Stored dataset items >>
^^^^^^^^
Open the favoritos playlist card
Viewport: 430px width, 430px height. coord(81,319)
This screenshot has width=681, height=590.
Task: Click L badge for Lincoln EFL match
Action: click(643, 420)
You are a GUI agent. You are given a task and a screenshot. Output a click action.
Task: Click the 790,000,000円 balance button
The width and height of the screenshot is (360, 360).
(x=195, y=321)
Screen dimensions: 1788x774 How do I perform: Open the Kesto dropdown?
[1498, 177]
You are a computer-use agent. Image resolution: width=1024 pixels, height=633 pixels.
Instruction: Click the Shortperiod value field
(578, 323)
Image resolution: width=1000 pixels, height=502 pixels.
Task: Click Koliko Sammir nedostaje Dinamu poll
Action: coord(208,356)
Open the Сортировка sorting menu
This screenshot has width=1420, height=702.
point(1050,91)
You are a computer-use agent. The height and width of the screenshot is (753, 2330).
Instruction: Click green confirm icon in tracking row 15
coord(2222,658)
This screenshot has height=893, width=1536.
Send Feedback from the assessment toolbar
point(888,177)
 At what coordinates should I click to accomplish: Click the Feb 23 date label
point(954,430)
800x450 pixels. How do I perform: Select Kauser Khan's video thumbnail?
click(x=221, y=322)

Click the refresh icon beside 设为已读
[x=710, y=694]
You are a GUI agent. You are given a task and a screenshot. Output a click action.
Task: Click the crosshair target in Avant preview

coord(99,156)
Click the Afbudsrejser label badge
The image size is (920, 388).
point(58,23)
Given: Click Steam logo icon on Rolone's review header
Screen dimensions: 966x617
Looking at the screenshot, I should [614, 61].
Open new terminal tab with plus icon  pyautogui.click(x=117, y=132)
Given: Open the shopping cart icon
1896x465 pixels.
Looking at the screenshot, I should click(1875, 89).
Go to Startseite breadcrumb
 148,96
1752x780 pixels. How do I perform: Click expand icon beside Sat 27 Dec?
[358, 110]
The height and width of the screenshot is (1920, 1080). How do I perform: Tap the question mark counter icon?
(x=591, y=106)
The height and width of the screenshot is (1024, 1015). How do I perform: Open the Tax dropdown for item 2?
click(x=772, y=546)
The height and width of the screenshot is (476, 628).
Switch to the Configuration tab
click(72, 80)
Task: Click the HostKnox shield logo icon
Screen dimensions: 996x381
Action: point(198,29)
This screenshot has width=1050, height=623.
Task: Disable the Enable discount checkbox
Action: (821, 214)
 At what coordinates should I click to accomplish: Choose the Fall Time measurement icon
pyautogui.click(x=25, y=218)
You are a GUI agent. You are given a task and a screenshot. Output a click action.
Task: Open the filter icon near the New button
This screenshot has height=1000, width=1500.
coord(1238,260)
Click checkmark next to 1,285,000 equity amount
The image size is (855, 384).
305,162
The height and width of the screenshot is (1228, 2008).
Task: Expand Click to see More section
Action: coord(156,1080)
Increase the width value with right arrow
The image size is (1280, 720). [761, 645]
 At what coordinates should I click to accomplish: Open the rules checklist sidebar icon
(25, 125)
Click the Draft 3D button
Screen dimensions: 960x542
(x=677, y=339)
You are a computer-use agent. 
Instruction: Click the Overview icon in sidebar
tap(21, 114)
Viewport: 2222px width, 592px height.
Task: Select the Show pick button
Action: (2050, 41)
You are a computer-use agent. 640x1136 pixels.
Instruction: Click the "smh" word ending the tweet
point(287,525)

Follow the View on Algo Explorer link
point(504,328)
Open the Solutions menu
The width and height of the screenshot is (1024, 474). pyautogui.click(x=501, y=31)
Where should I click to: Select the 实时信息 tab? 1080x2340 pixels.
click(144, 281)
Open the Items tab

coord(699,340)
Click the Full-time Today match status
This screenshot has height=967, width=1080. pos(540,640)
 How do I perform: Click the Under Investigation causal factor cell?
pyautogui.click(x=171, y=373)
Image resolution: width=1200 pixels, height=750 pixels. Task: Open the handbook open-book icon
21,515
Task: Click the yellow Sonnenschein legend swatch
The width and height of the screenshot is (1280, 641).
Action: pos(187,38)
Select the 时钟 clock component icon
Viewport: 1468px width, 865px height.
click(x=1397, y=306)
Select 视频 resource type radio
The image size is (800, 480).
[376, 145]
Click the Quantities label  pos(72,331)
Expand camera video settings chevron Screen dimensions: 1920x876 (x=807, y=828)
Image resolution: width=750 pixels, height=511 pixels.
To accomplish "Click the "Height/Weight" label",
^^^^^^^^
Would you mind copying all of the records exactly?

Open the favoritos playlist card
Viewport: 430px width, 430px height. coord(81,319)
This screenshot has width=681, height=590.
Task: Click L badge for Lincoln EFL match
Action: click(643, 420)
You are a GUI agent. You are given a task and a screenshot. Output a click action.
Task: Click the 790,000,000円 balance button
The width and height of the screenshot is (360, 360).
(x=195, y=321)
Screen dimensions: 1788x774 How do I perform: Open the Kesto dropdown?
[1498, 177]
You are a computer-use agent. Image resolution: width=1024 pixels, height=633 pixels.
Instruction: Click the Shortperiod value field
(578, 323)
Image resolution: width=1000 pixels, height=502 pixels.
Task: Click Koliko Sammir nedostaje Dinamu poll
Action: coord(208,356)
Open the Сортировка sorting menu
This screenshot has width=1420, height=702.
point(1050,91)
You are a computer-use agent. The height and width of the screenshot is (753, 2330).
Instruction: Click green confirm icon in tracking row 15
coord(2222,658)
This screenshot has height=893, width=1536.
Send Feedback from the assessment toolbar
point(888,177)
 At what coordinates should I click to accomplish: Click the Feb 23 date label
point(954,430)
800x450 pixels. How do I perform: Select Kauser Khan's video thumbnail?
click(x=221, y=322)

Click the refresh icon beside 设为已读
[x=710, y=694]
You are a GUI agent. You are given a task and a screenshot. Output a click action.
Task: Click the crosshair target in Avant preview

coord(99,156)
Click the Afbudsrejser label badge
The image size is (920, 388).
point(58,23)
Given: Click Steam logo icon on Rolone's review header
Screen dimensions: 966x617
Looking at the screenshot, I should [614, 61].
Open new terminal tab with plus icon  pyautogui.click(x=117, y=132)
Given: Open the shopping cart icon
1896x465 pixels.
Looking at the screenshot, I should click(1875, 89).
Go to Startseite breadcrumb
 148,96
1752x780 pixels. How do I perform: Click expand icon beside Sat 27 Dec?
[358, 110]
The height and width of the screenshot is (1920, 1080). How do I perform: Tap the question mark counter icon?
(x=591, y=106)
The height and width of the screenshot is (1024, 1015). How do I perform: Open the Tax dropdown for item 2?
click(x=772, y=546)
The height and width of the screenshot is (476, 628).
Switch to the Configuration tab
click(72, 80)
Task: Click the HostKnox shield logo icon
Screen dimensions: 996x381
Action: point(198,29)
This screenshot has width=1050, height=623.
Task: Disable the Enable discount checkbox
Action: (821, 214)
 At what coordinates should I click to accomplish: Choose the Fall Time measurement icon
pyautogui.click(x=25, y=218)
You are a GUI agent. You are given a task and a screenshot. Output a click action.
Task: Open the filter icon near the New button
This screenshot has height=1000, width=1500.
coord(1238,260)
Click checkmark next to 1,285,000 equity amount
The image size is (855, 384).
305,162
The height and width of the screenshot is (1228, 2008).
Task: Expand Click to see More section
Action: coord(156,1080)
Increase the width value with right arrow
The image size is (1280, 720). [761, 645]
 At what coordinates should I click to accomplish: Open the rules checklist sidebar icon
(25, 125)
Click the Draft 3D button
Screen dimensions: 960x542
(x=677, y=339)
You are a computer-use agent. 
Instruction: Click the Overview icon in sidebar
tap(21, 114)
Viewport: 2222px width, 592px height.
Task: Select the Show pick button
Action: (2050, 41)
You are a computer-use agent. 640x1136 pixels.
Instruction: Click the "smh" word ending the tweet
point(287,525)

Follow the View on Algo Explorer link
point(504,328)
Open the Solutions menu
The width and height of the screenshot is (1024, 474). pyautogui.click(x=501, y=31)
Where should I click to: Select the 实时信息 tab? 1080x2340 pixels.
click(144, 281)
Open the Items tab

coord(699,340)
Click the Full-time Today match status
This screenshot has height=967, width=1080. pos(540,640)
 How do I perform: Click the Under Investigation causal factor cell?
pyautogui.click(x=171, y=373)
Image resolution: width=1200 pixels, height=750 pixels. Task: Open the handbook open-book icon
21,515
Task: Click the yellow Sonnenschein legend swatch
The width and height of the screenshot is (1280, 641).
Action: pos(187,38)
Select the 时钟 clock component icon
Viewport: 1468px width, 865px height.
click(x=1397, y=306)
Select 视频 resource type radio
The image size is (800, 480).
[376, 145]
Click the Quantities label  pos(72,331)
Expand camera video settings chevron Screen dimensions: 1920x876 (x=807, y=828)
Image resolution: width=750 pixels, height=511 pixels.
To accomplish "Click the "Height/Weight" label",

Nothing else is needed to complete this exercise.